Assessment of brain-derived neurotrophic factor and osteopontin in a healthy pediatric population

Authors

  • Joshua D Chew Thomas P. Graham Division of Pediatric Cardiology, Department of Pediatrics, Vanderbilt University Medical Center, Nashville, TN, USA
  • Larry Markham Thomas P. Graham Division of Pediatric Cardiology, Department of Pediatrics, Vanderbilt University Medical Center, Nashville, TN, USA
  • Holly M Smith Division of Cardiovascular Medicine, Department of Medicine, Vanderbilt University Medical Center, Nashville, TN, USA
  • Yan Ru Su Division of Cardiovascular Medicine, Department of Medicine, Vanderbilt University Medical Center, Nashville, TN, USA
  • Kelsey Tomasek Division of Cardiovascular Medicine, Department of Medicine, Vanderbilt University Medical Center, Nashville, TN, USA
  • James C Slaughter Department of Biostatistics, Vanderbilt University Medical Center, Nashville, TN, USA
  • Douglas Sawyer Division of Cardiovascular Services, Maine Medical Center, Portland, ME, USA
  • Jonathan H Soslow Thomas P. Graham Division of Pediatric Cardiology, Department of Pediatrics, Vanderbilt University Medical Center, Nashville, TN, USA

DOI:

https://doi.org/10.33393/jcb.2018.2095

Keywords:

Pediatric, reference range, biomarker, cardiovascular, brain-derived neurotrophic factor, osteopontin

Abstract

Biomarkers are routinely used for noninvasive identification or monitoring of disease processes in clinical practice, as well as surrogate end points for drug development.

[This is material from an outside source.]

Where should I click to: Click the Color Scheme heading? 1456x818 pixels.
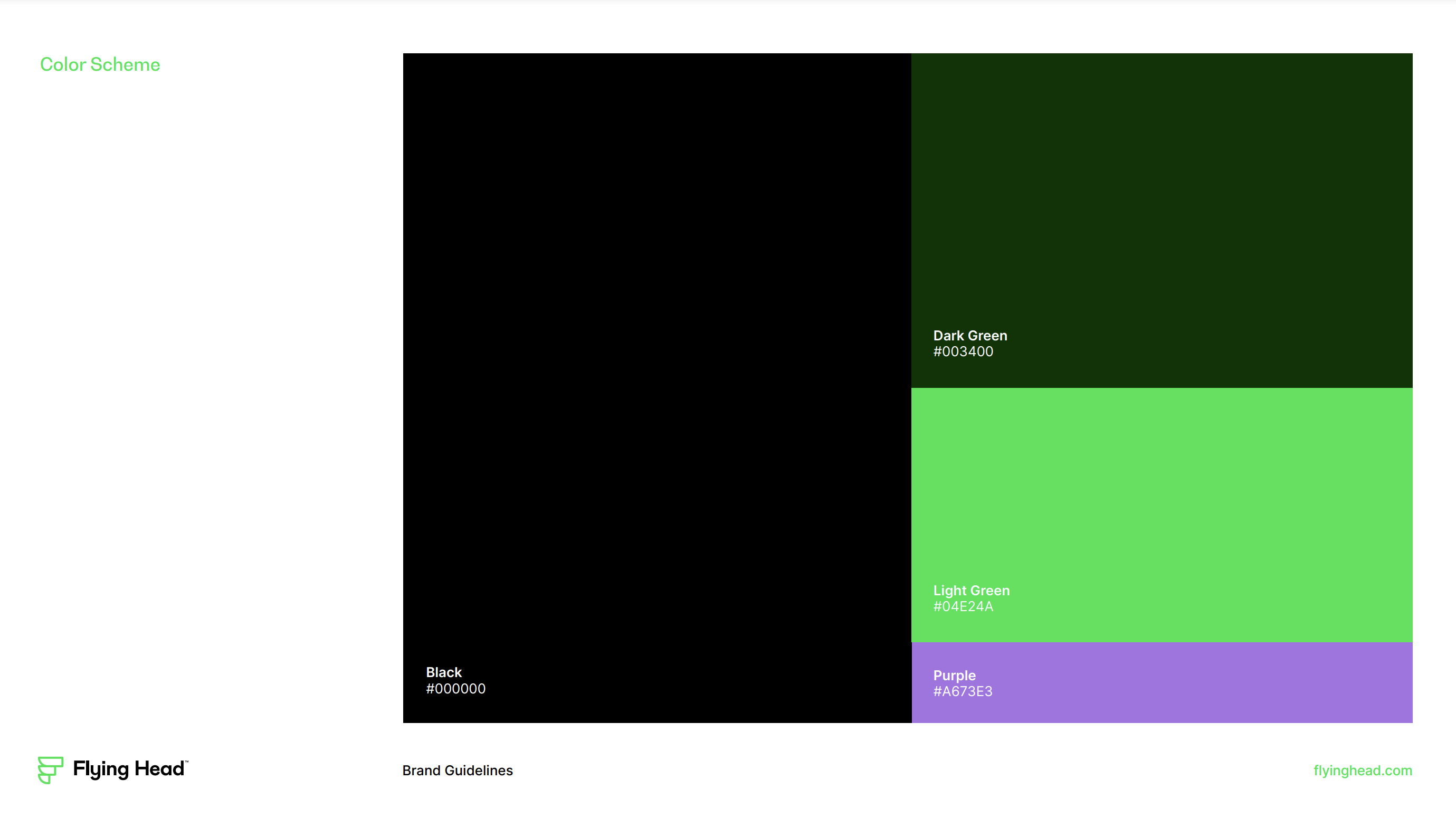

There is a significant lack of data regarding biomarkers in children. An understanding of biomarker levels in a healthy pediatric cohort is essential as more studies begin to apply noninvasive biomarkers to pediatric populations. Brain-derived neurotrophic factor (BDNF) functions in neuronal survival and plasticity and is associated with exercise capacity and inflammatory disease processes. Osteopontin (OPN) plays a regulatory role in inflammation and may be a clinically useful biomarker of cardiovascular disease processes, ventricular remodeling, and skeletal muscle regeneration. This study describes our initial experience with a cohort of healthy pediatric patients and seeks to provide normal values of BDNF and OPN with correlation to age, gender, and cardiovascular and fitness measures. Serum BDNF and plasma OPN were measured using enzyme-linked immunosorbent assay in 33 healthy pediatric subjects. Subjects underwent complete cardiac evaluation, including echocardiography, exercise stress testing, and health risk assessment. The 5th–95th percentile was 5.63–37.86 ng/ml for serum BDNF and 4.9–164.9 ng/ml for plasma OPN. Plasma OPN correlated with number of days of exercise per week (r = 0.46, p = 0.008). No other correlations were significant. This study provides the initial data on serum BDNF and plasma OPN in children and begins to explore the relationships of BDNF and OPN to cardiovascular health and fitness in the pediatric population.